### Page
A dolphin in an aquatic show jumps straight up out of the water at a velocity of 13.0 m/s.(a) List the knowns in this problem. (b) How high does his body rise above the water? To solve this part, first note that the final velocity is now a known and identify its value. Then identify the unknown, and discuss how you chose the appropriate equation to solve for it. After choosing the equation, show your steps in solving for the unknown, checking units, and discuss whether the answer is reasonable.(c) How long is the dolphin in the air? Neglect any effects due to his size or orientation.


Solution:

We will treat the downward direction as negative, and the upward direction as positive.

Part A

The known values are:a=-9.80\:\text{m/s}^2; v_0=13\:\text{m/s}; and y_0=0\:\text{m}.

Part B

At the highest point of the jump, the velocity is equal to 0. For this part, we will treat the initial position at the moment it jumps out of the water, and the final position at the highest point. Therefore, v_f=0 \text{m/s}.

The unknown is the final position, y_f. We are going to use the formula

\left(v_f\right)^2=\left(v_0\right)^2+2a\Delta y \\
\text{or} \\
\left(v_f\right)^2=\left(v_0\right)^2+2a\left(y_f-y_0\right)

### Requirement
Pick up the worked solution to the dolphin jump problem right after the last equation shown and carry it on from there.

### Data excerpt
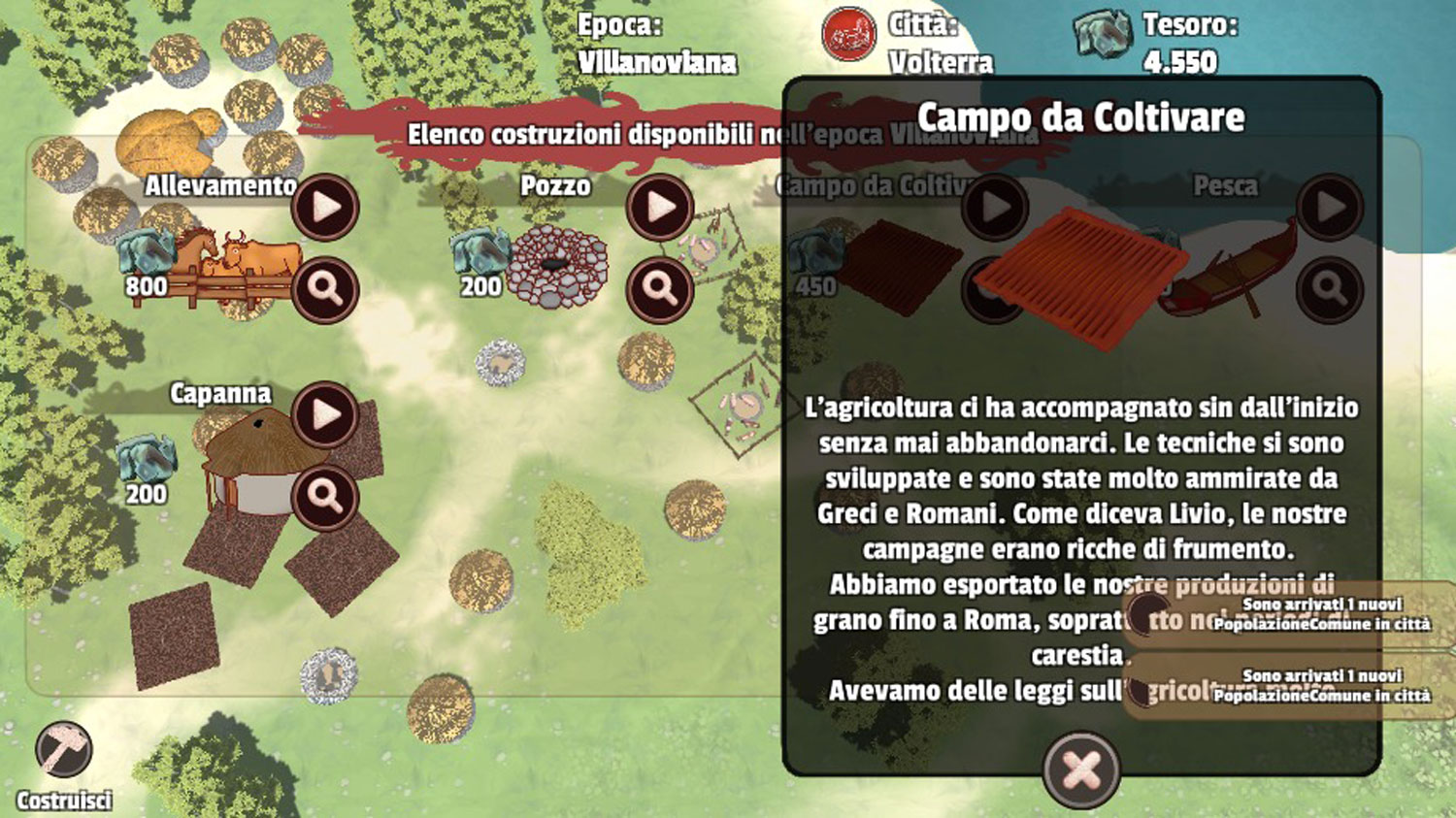Inspect Allevamento details with the magnifier
The height and width of the screenshot is (818, 1456).
pos(325,289)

### Response to this task
Solving for y_f in terms of the other variables:

y_f=\frac{\left(v_f\right)^2-\left(v_0\right)^2}{2a}+y_0

Substituting the given values:

\begin{align*}
y_f & =\frac{\left(v_f\right)^2-\left(v_0\right)^2}{2a}+y_0 \\
y_f & =\frac{\left(0\:\text{m/s}\right)^2-\left(13.0\:\text{m/s}\right)^2}{2\left(-9.80\:\text{m/s}^2\right)}+0\:\text{m} \\
y_f & =8.62\:\text{m}+0\:\text{m} \\
y_f & =8.62\:\text{m} \ \qquad \ \color{DarkOrange} \left( \text{Answer} \right)
\end{align*}

This value is reasonable since dolphins can jump several meters high out of the water. Usually, a dolphin measures about 2 meters and they can jump several times their length.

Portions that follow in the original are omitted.